## [Information given]
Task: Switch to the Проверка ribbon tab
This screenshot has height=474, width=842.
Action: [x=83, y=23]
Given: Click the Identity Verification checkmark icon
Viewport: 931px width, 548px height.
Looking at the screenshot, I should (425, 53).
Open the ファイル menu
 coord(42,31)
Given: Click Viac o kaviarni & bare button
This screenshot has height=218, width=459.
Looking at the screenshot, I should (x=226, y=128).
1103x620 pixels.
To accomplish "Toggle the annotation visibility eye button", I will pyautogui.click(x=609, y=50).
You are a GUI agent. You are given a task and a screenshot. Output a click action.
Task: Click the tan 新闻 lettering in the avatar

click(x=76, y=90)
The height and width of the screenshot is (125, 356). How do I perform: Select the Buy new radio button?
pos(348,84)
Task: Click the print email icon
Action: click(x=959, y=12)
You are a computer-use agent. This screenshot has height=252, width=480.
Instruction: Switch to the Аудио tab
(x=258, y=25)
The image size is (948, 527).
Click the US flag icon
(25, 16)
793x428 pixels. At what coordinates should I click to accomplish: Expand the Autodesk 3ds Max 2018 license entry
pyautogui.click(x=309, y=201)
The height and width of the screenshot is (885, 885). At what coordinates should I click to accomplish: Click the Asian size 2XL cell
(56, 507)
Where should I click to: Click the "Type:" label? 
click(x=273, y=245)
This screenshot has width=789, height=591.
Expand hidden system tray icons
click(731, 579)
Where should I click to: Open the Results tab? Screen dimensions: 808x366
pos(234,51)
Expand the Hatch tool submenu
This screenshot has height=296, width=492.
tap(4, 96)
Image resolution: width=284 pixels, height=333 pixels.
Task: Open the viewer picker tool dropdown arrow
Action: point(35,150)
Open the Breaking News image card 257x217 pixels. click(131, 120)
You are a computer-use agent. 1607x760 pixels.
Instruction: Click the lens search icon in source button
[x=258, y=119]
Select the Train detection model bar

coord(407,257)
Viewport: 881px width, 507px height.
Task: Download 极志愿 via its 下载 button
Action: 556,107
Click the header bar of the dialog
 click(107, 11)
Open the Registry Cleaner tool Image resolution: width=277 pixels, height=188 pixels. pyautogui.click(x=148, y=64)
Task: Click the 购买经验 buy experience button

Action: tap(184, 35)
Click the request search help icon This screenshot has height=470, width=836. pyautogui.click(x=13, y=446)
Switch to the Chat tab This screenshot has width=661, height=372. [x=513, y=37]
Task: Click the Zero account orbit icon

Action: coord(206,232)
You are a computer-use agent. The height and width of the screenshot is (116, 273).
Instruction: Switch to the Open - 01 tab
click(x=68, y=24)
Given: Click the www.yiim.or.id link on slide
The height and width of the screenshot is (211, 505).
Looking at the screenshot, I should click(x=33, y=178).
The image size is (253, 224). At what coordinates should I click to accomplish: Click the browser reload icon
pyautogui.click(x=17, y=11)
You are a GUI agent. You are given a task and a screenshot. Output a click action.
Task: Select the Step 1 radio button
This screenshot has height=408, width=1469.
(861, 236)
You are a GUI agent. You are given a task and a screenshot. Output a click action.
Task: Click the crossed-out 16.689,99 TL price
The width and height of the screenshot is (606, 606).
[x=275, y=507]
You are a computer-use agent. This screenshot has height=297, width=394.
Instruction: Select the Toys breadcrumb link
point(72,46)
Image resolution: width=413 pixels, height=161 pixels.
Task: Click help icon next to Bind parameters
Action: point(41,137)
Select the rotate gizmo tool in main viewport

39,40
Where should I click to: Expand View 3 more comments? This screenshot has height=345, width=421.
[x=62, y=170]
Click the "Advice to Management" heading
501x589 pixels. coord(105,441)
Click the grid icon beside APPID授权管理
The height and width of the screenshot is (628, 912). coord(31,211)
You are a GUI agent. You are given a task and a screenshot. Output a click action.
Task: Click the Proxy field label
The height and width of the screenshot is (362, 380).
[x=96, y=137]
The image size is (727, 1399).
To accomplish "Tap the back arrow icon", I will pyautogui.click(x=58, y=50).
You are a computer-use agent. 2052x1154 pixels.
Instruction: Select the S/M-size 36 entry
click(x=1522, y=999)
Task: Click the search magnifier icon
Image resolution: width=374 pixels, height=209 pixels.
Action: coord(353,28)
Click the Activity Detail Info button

## [Activity]
Up to and including the line with "Given: Click Viac o kaviarni & bare button", output each line of the entries above exactly, starting from the first.

## [Solved problem]
Task: Switch to the Проверка ribbon tab
This screenshot has height=474, width=842.
Action: [x=83, y=23]
Given: Click the Identity Verification checkmark icon
Viewport: 931px width, 548px height.
Looking at the screenshot, I should (425, 53).
Open the ファイル menu
 coord(42,31)
Given: Click Viac o kaviarni & bare button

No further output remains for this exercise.